In town they ran into none other than Ino.

"Hey Shikamaru what is with the leash, you finally accept that you're a bitch?" Ino joked at Shikamaru.

"WOOOH WE FOUND ANOTHER FRIEND!" shouted Krit.

". . . What?" asked Ino.

"You are, are new friend Ino BE HONORED!" yelled Neji.

"HEY EVERYONE GUESS WHAT!" everyone turned to see Naruto and Kiba waving at them. Kiba still wearing a skirt. _Wow I guess he really has become a transvestite_ thought Shino. Ino just stood there in stunned silence.

". . . Ummm what?" asked Gaara cautiously.

"I'M GOING TO HAVE A BABY!" yelled Kiba. Gaara and Gwen just fainted, Shikamaru looked as if he might throw up, Ino and Shino looked as if they were trying to figure out what he had really said.

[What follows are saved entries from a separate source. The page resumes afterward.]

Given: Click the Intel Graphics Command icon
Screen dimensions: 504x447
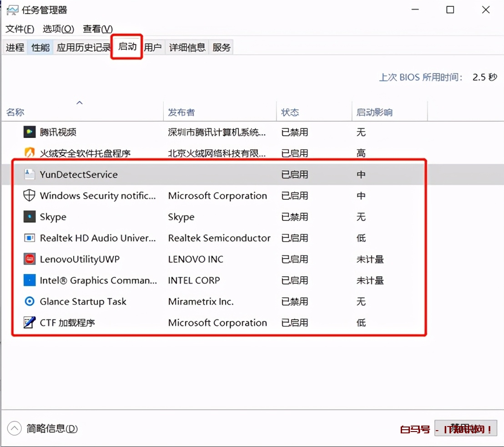Looking at the screenshot, I should click(x=28, y=280).
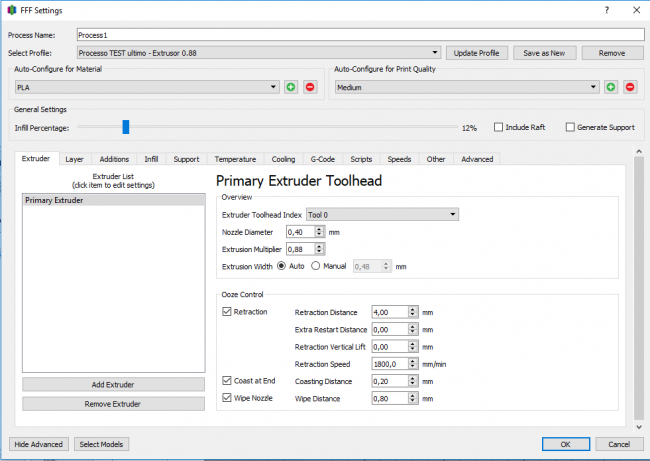Click the Update Profile button
650x461 pixels.
(477, 53)
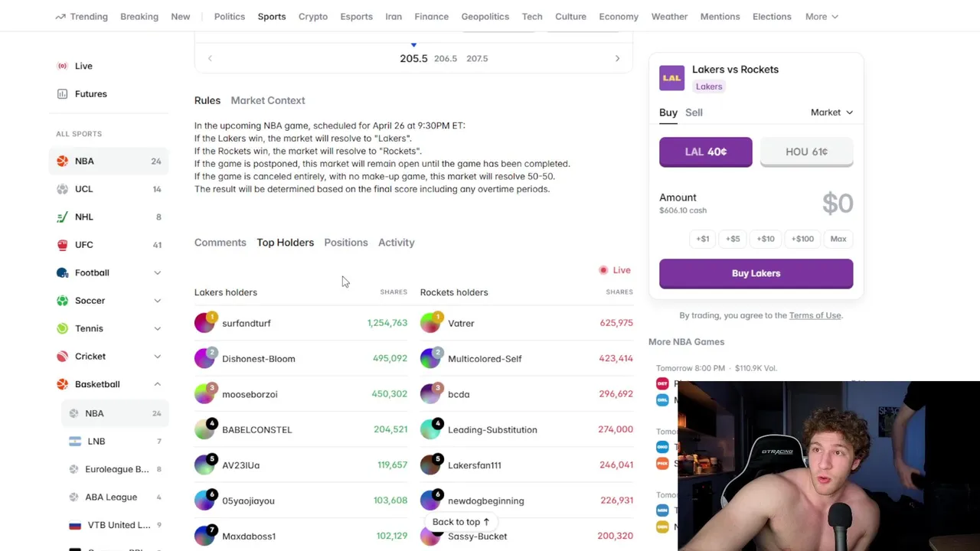Open surfandturf's profile avatar
This screenshot has height=551, width=980.
pyautogui.click(x=204, y=323)

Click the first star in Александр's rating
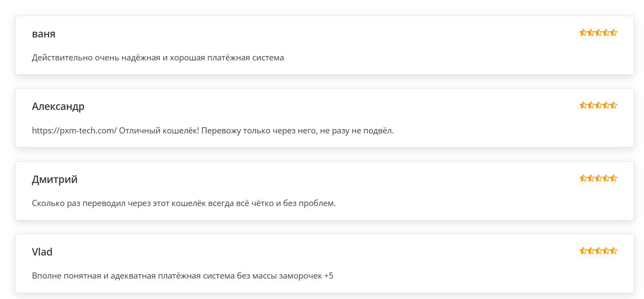[583, 105]
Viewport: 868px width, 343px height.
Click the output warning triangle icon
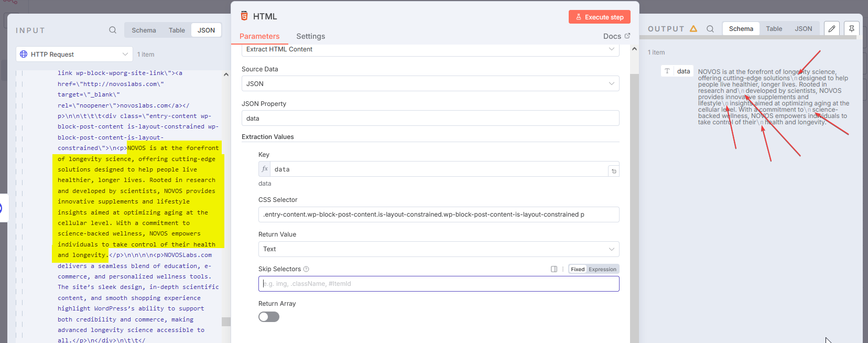[693, 29]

"HOW THE FUCK IS THAT EVEN POSSIBLE!" Krit yelled as Neji went over and started to poke Kiba in the stomach.

"You're a fucking guy you CAN'T have babies it is against the laws of nature what the hell are you that gives you the ability to bare a child even thought you are obviously a male!" Krit shouted at Kiba

"It is a miracle of nature," Kiba said happily.

"TRY FUCKING FREAK OF NATURE!" yelled Krit

"Hey Kiba?"

"Ummm yah Neji?"

"How are you going to have this baby? You may be pregnant but you still don't have the right anatomy to bare a child in fact if you tried you would probably explode." said Neji still poking Kiba in the stomach. The look of pure horror on Kiba's face was priceless.

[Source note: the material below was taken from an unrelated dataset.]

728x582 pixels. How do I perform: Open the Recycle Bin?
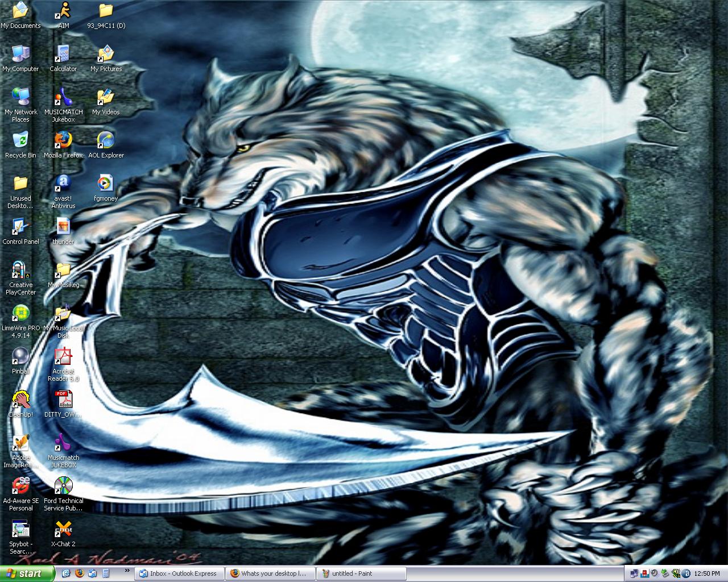20,140
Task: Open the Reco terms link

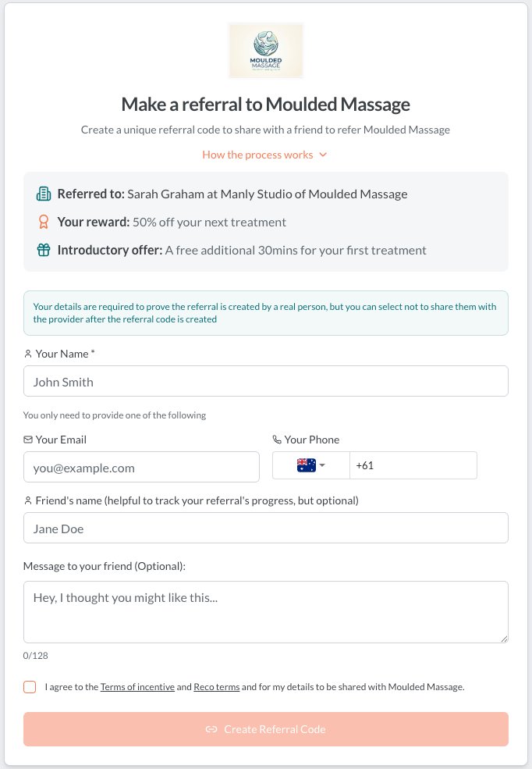Action: coord(217,686)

"NARUTO WHAT ARE WE GOING TO DO!" Kiba yelled at Naruto.

"Umm C-section," with that Kiba ran off and Naruto followed after him.

"That was scary," Ino said

"I agree" put in Shikamaru

"Hey Gwen, Gaara wake up we have to go now!" Krit yelled as she threw a bucket of water onto Gwen and Gaara. They soon woke up Gwen being a little pissed off from having a bucket of water throw on her.

"How are we going to get back we don't have a car?" Gaara asked.

"I guess we will have to walk," Krit said as she opened a portal.


	6. Chapter 6

**Chapter 6**

As the group walked through the portal it took a lot longer walking than it did driving.

"This is boring!" complained Neji.

"Shut up if Hinata hadn't stolen that pipe from the roller costar than we would still have the hummer it's not my fault," Gwen said back to Neji.

"So it's still boring."

"If your so bored pick the bugs off of him.," Gwen pointed to Shino and hugged on to Gaara tighter for fear of the bugs that crawled all over Shino.

"Ewww I don't wana do that," wined Neji.

"Then shut you mouth and, ah crap," everyone looked to see what Gwen was looking at. Up the "road" there was a giant fork which was guarding a fork in the road.

"This is getting really weird," said Ino

"Maybe it will ask us questions so that we can pass!" Neji said trying to be spooky but failed miserably.

"Oh well lets go and see," Gwen said leading the way. The group approached the giant fork and were awed by the fact that IT WAS A GIANT FUCKING FORK!.

"WHO COMES BEFORE ME!" boomed the fork.

"It is I, Krit Lord of all Coffee Beans!"

"And I Neji Lady of all Coffee Beans!" Everyone kind of looked at Neji and Krit who were being quit. . . Ummm dramatic.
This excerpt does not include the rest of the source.